In its simplest form a semaphore is a location in memory whose value can be tested and set by more than one process. The test and set operation is, so far as each process is concerned, uninterruptible or atomic; once started nothing can stop it. The result of the test and set operation is the addition of the current value of the semaphore and the set value, which can be positive or negative. Depending on the result of the test and set operation one process may have to sleep until the semphore's value is changed by another process. Semaphores can be used to implement critical regions, areas of critical code which only one process at a time should be executing.
Say you had many cooperating processes reading records from and writing records to a single data file. You would want that file access to be strictly coordinated. You could use a semaphore with an initial value of 1 and, around the file operating code, put two semaphore operations, the first to test and decrement the semaphore's value and the second to test and increment it. The first process to access the file would try to decrement the semaphore's value and it would succeed, the semaphore's value now being 0. This process can now go ahead and use the data file but if another process wishing to use it now tries to decrement the semaphore's value it would fail as the result would be -1. That process will be suspended until the first process has finished with the data file. When the first process has finished with the data file it will increment the semaphore's value, making it 1 again. Now the waiting process can be woken and this time its attempt to increment the semaphore will succeed.
Figure: System V IPC Semaphores
System V IPC semaphore objects each describe a semaphore array and Linux uses the semid_ds
data structure to represent this. All of the semid_ds data structures in the system are pointed at by the semary , a vector of pointers. There are sem_nsems in each semaphore array, each one described by a sem data structure pointed at by sem_base . All of the processes that are allowed to manipulate the semaphore array of a System V IPC semaphore object may make system calls that perform operations on them. The system call can specify many operations and each operation is described by three inputs; the semaphore index, the operation value and a set of flags. The semaphore index is an index into the semaphore array and the operation value is a numerical value which will be added to the current value of the semaphore. First Linux tests whether or not all of the operations would succeed. An operation will succeed if the operation value added to the semaphore's current value would be greater than zero or if both the operation value and the semaphore's current value are zero. If any of the semaphore operations would fail Linux may suspend the process but only if the operation flags have not requested that the system call is non-blocking. If the process is to be suspended then Linux must save the state of the semaphore operations to be performed and put hte current process onto a wait queue. It does this by building a sem_queue data structure on the stack and filling it out. The new sem_queue data structure is put at the end of this semaphore object's wait queue (using the sem_pending and sem_pending_last pointers). The current process is put on the wait queue in the sem_queue data structure (sleeper ) and the scheduler called to choose another process to run.

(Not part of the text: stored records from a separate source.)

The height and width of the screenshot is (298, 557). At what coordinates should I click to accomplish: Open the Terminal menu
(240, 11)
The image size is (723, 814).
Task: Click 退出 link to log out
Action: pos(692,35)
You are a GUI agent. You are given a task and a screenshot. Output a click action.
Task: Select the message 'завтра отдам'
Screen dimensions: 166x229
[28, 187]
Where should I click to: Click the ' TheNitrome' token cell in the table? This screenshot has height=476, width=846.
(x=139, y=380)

If all of the semaphore operations would have succeeded and the current process does not need to be suspended, Linux goes ahead and applies the operations to the appropriate members of the semaphore array. Now Linux must check that any waiting, suspended, processes may now apply their semaphore operations. It looks at each member of the operations pending queue (sem_pending ) in turn testing to see if the semphore operations will succeed this time. If they will then it removes the sem_queue data structure from the operations pending list and applies the semaphore operations to the semaphore array. It wakes up the sleeping process making available to be restarted the next time the scheduler runs. Linux keeps looking through the pending list from the start until there is a pass where no semaphore operations can be applied and so no more processes can be woken.

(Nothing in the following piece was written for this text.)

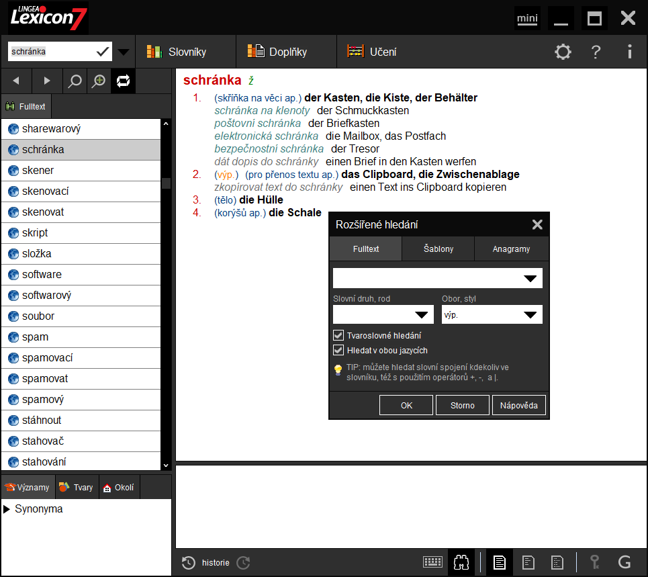Confirm the dialog with OK

click(x=406, y=404)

There is a problem with semaphores, deadlocks. These occur when one process has altered the semaphores value as it enters a critical region but then fails to leave the critical region because it crashed or was killed. Linux protects against this by maintaining lists of adjustments to the semaphore arrays. The idea is that when these adjustments are applied, the semaphores will be put back to the state that they were in before the a processes set of semaphore operations were applied. These adjustments are kept in sem_undo data structures queued both on the semid_ds data structure and on the task_struct data structure for the processes using these semaphore arrays.
Each individual semaphore operation may request that an adjustment be maintained. Linux will maintain at most one sem_undo data structure per process for each semaphore array. If the requesting process does not have one, then one is created when it is needed. The new sem_undo data structure is queued both onto this processes task_struct data structure and onto the semaphore array's semid_ds data structure. As operations are applied to the semphores in the semaphore array the negation of the operation value is added to this semphore's entry in the adjustment array of this processes sem_undo data structure. So, if the operation value is 2, then -2 is added to the adjustment entry for this semaphore.
When processes are deleted, as they exit Linux works through their set of sem_undo data structures applying the adjustments to the semaphore arrays. If a semaphore set is deleted, the sem_undo data structures are left queued on the processes task_struct but the semaphore array identifier is made invalid. In this case the semaphore clean up code simply discards the sem_undo data structure.